[WHAT THIS TASK INVOLVES]:
Reproduce the listing below as it stands. Leave out each image.
EXTRACTED DATA section start
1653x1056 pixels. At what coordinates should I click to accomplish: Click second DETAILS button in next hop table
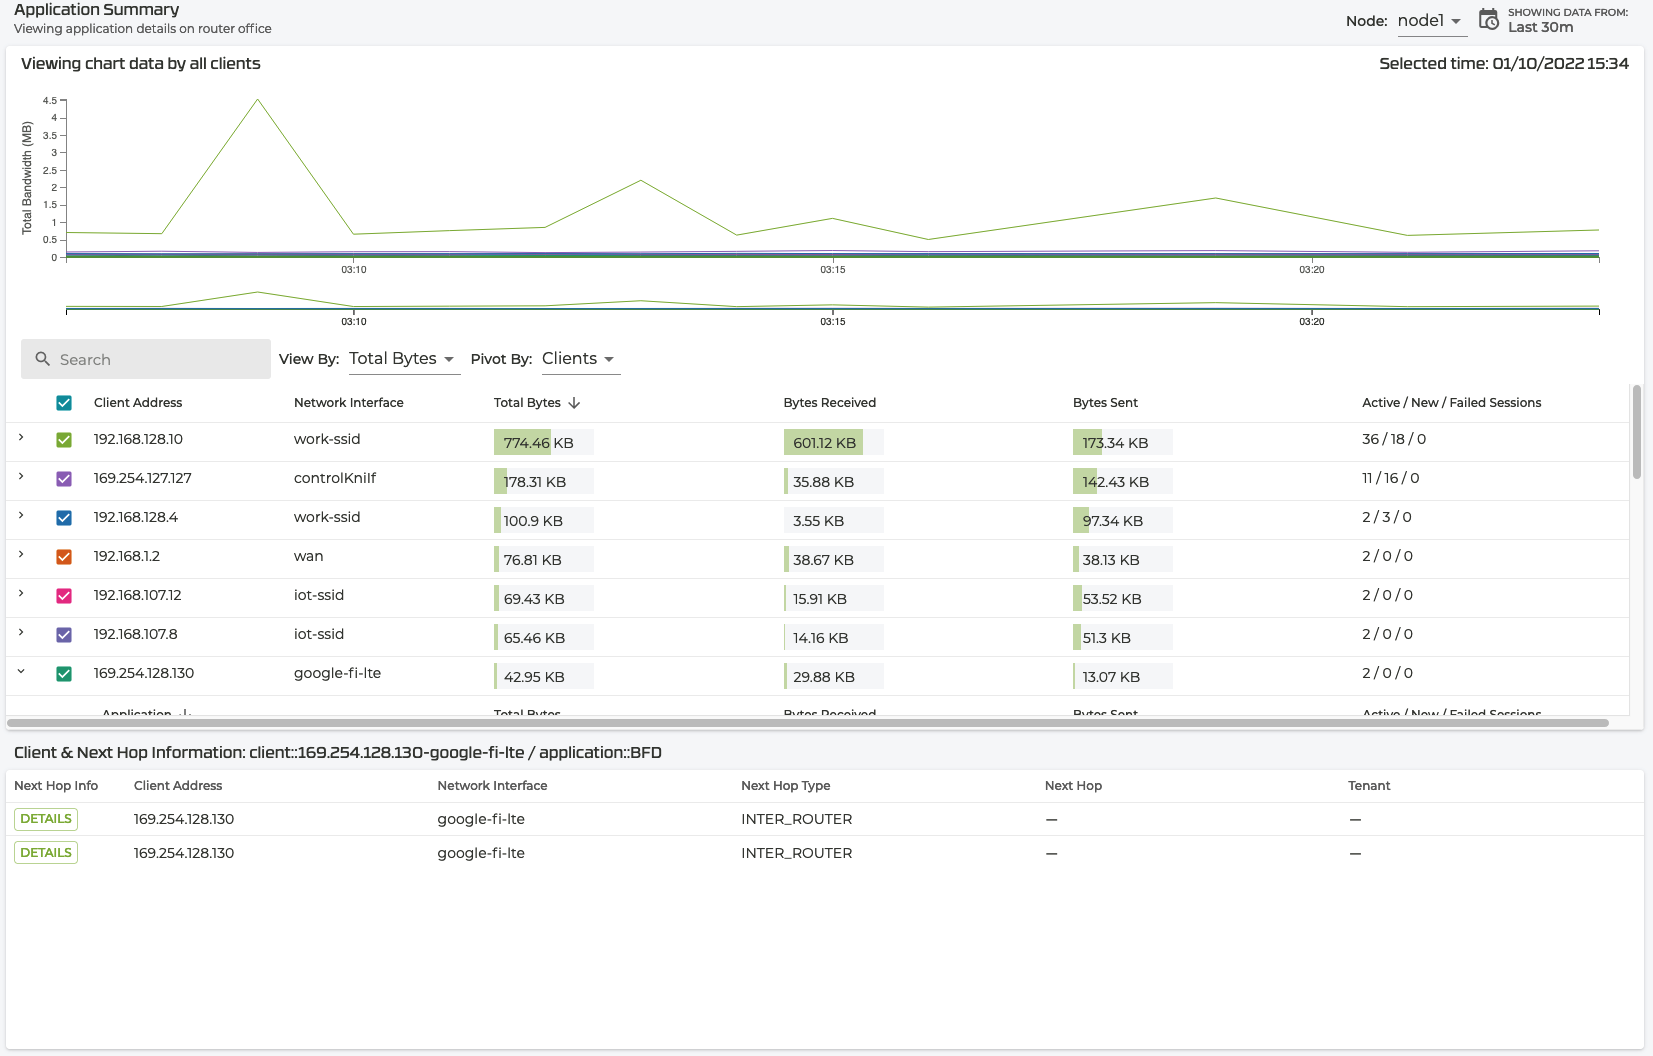(46, 853)
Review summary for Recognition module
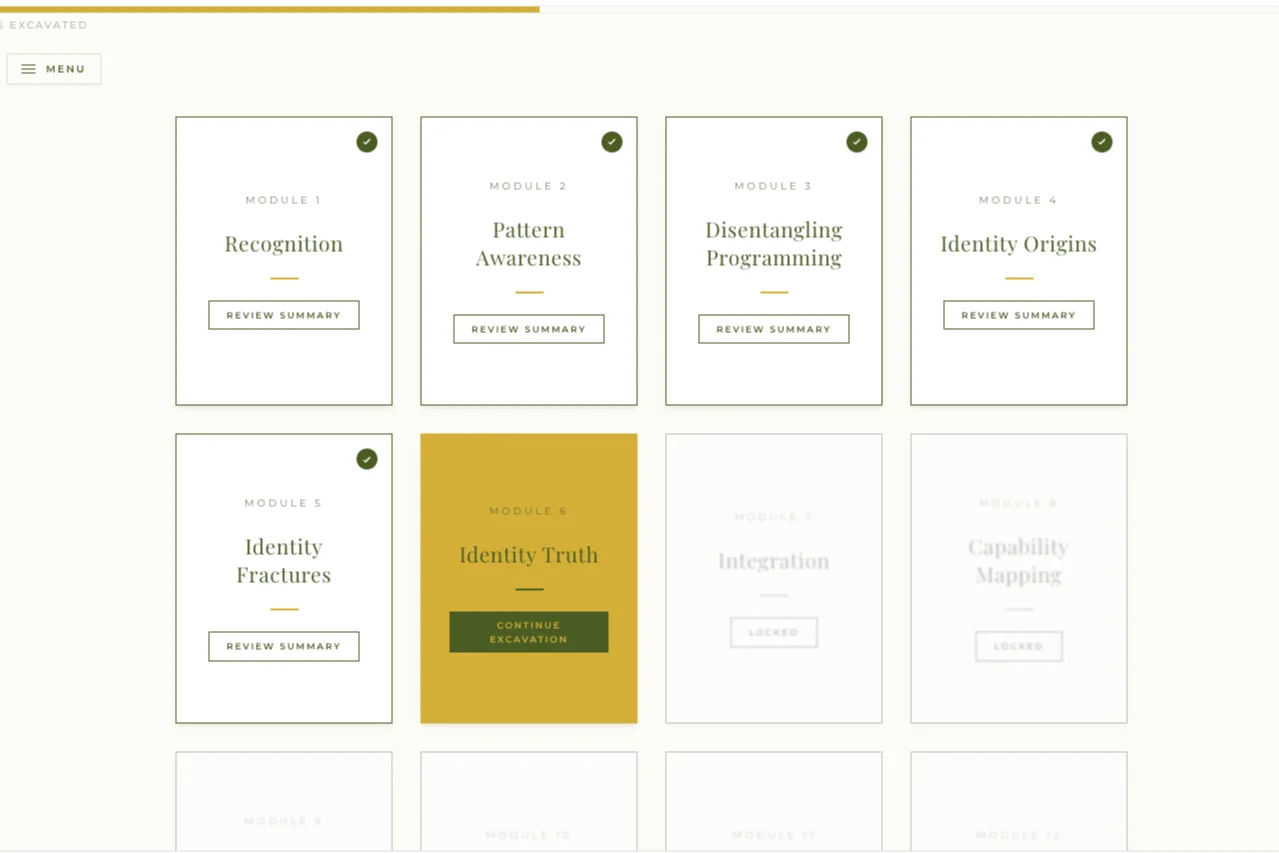1279x853 pixels. pos(284,315)
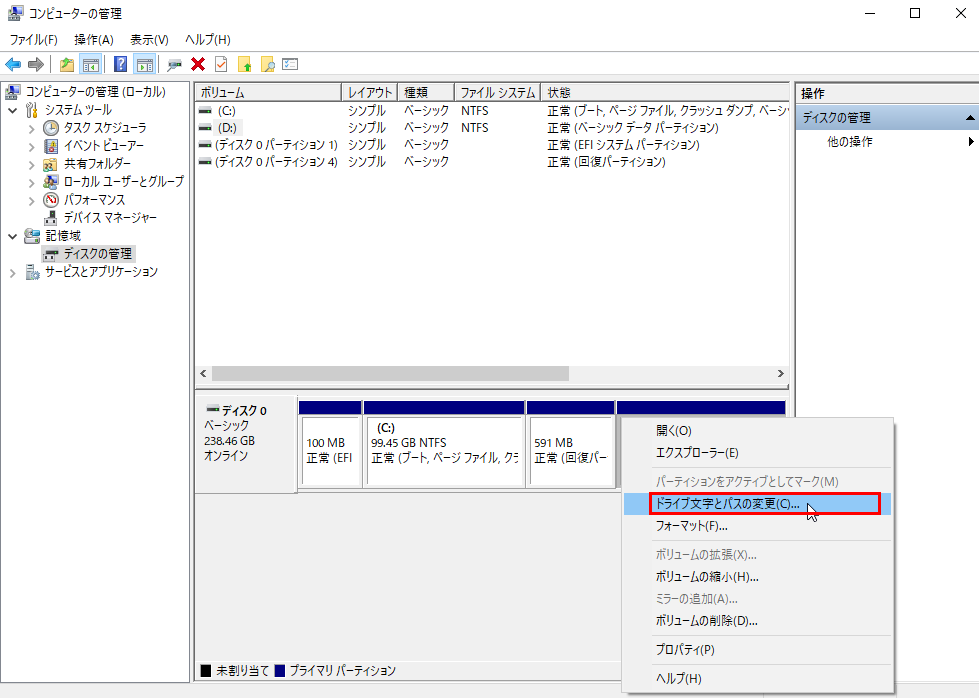The width and height of the screenshot is (979, 698).
Task: Click the red X toolbar icon
Action: pos(198,64)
EXTRACTED DATA section end
[RESPONSE AREA]:
1653x1056 pixels. At what coordinates should I click to accomplish: Click second DETAILS button in next hop table
(46, 853)
Review summary for Recognition module
1279x853 pixels. pos(284,315)
The width and height of the screenshot is (979, 698).
Task: Click the red X toolbar icon
Action: pos(198,64)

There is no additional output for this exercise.